To provide our first reading group with theoretical and practical perspectives, we read the prefaces of The Nonhuman Turn (Grusin, 2015) and Spider Silk (Brunetta and Craig, 2010). We selected The Nonhuman Turn to give us a broad landscape of the different theoretical approaches that have decentered humans over the last several decades. We were also interested in how The Nonhuman Turn had resulted from a workshop devised to take stock of the discourse within the humanities. Interestingly, although the volume does not explicitly engage with the topic of fibers, let alone animal fibers, we found it useful to begin our exploration into the history of animal fibers. The volume inspired our discussion around two points: first, the challenges of avoiding the anthropomorphization of animals and, second, the significance of understanding the properties and forms of animal fibers for the animal itself. The reading provoked us to reflect upon how to deal with our own hubris of being human while writing about or with "animals." (We use the term “animals” to consciously include forms other than the living organism, for example, fur, nails, tissues or cells.)
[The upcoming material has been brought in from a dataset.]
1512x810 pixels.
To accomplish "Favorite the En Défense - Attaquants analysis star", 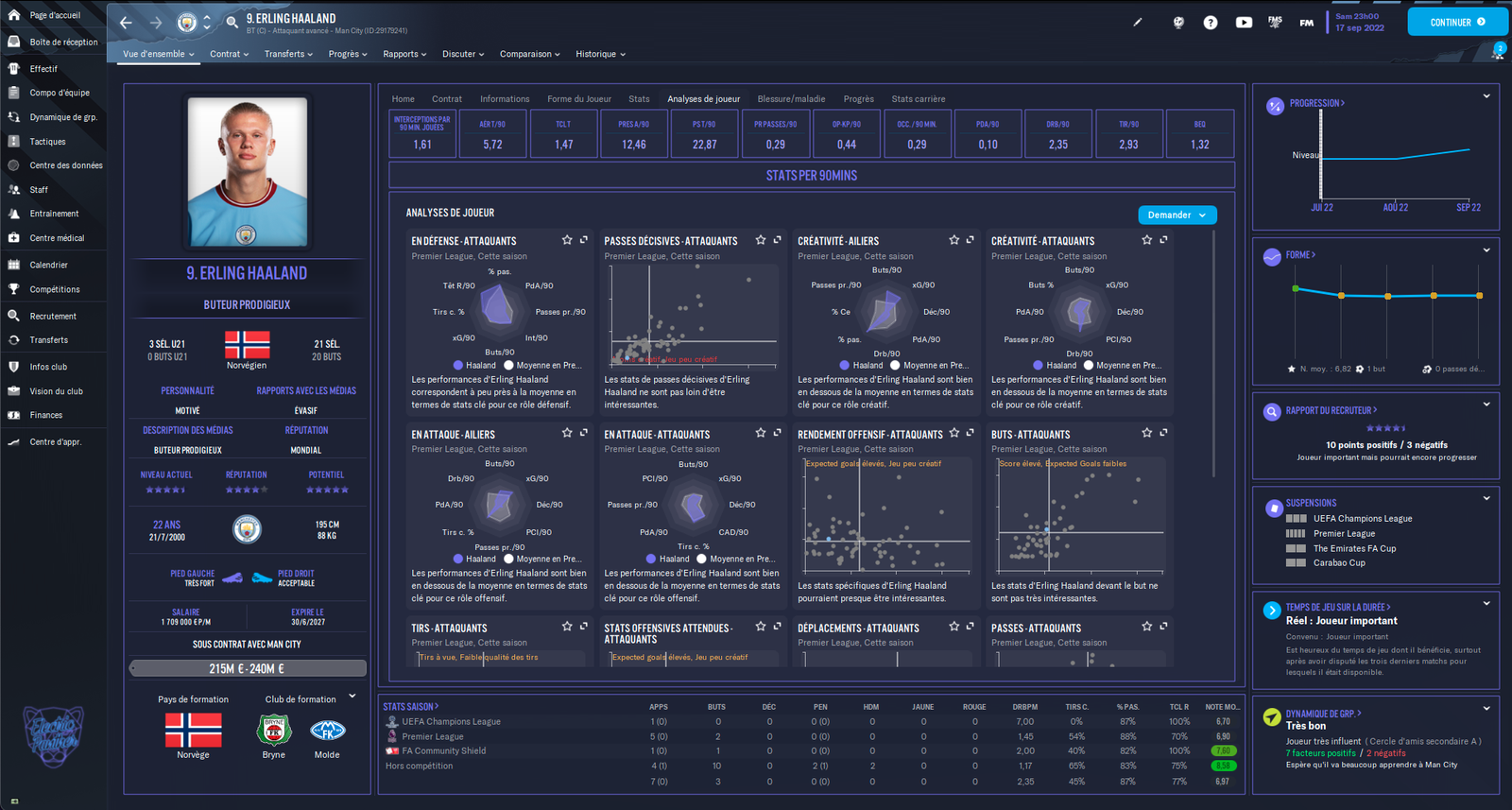I will (x=567, y=240).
Historians of science typically fixate on topics related to human utility or extraction. Reading Spider Silk makes us confront an animal defined by its fiber. The spider gives us a powerful example of how we analysts can rethink animal fibers as something beyond that which can be technologically appropriated by either our human selves or by other species. We found the diversity of spider silks and the multiple ways arachnids make use of them striking. Spider webs, for instance, can be rethought as having a protective role for spiders rather than as things that exist to primarily meet human needs. The authors provide biological explanations for the rich variety of arachnid silks. These explanations help historians to understand how fibers are always connected to or with something else, and not an object waiting to be discovered. The emphasis on the materiality of the spiders' bodies and fibers brings us closer to our goals of conducting embodied research where the guiding questions are grounded in the material.
Key questions we identified from the two readings include:
- Who has the right to imbue objects with meaning(s)?
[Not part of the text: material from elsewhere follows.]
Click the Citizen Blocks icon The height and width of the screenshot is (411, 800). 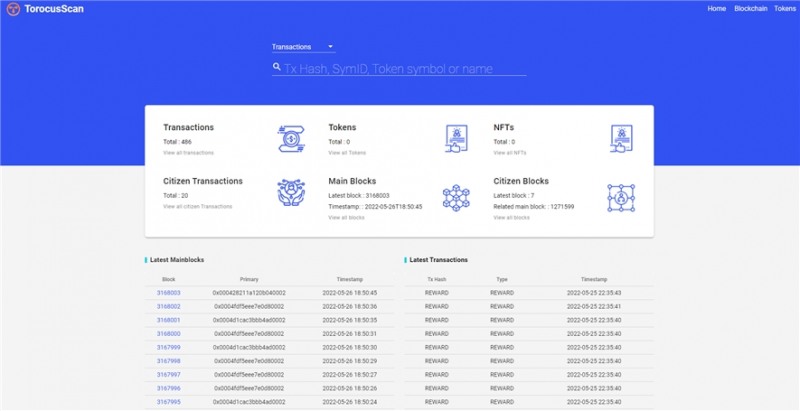click(x=622, y=197)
- How should museum conservators, curators, historians, etc. engage with source communities?
- If animals could be directly consulted, how would this change our conceptions of response/ability?
- What does the word "nonhuman" tell us about processes of co-construction (i.e. the challenge of decentering humans)?
- How do we maintain a critical view of science while collaborating with scientists?
- How do we encourage a method for understanding extraction, abstraction, construction, and connection, for instance, drawing on Sarah Ahmed's critique of social constructivism?
- How are these materials important for the animals themselves?
- What is a protein? What kind of proteinaceous fibers are out there? How do these differences matter historically and in contemporary studies?
Over our next meetings, we will continue our efforts to create a toolbox for multidisciplinary thinking and delve into the possible ways of constructing histories foregrounding animals and their fibers.
Grusin, Richard, ed. “Preface,” The Nonhuman Turn. University of Minnesota Press, 2015, pp. I - XXIX.
Brunetta, Leslie; Craig, Catherine L. “Preface,” Spider Silk. Yale University Press, 2010, pp. IX - XIV.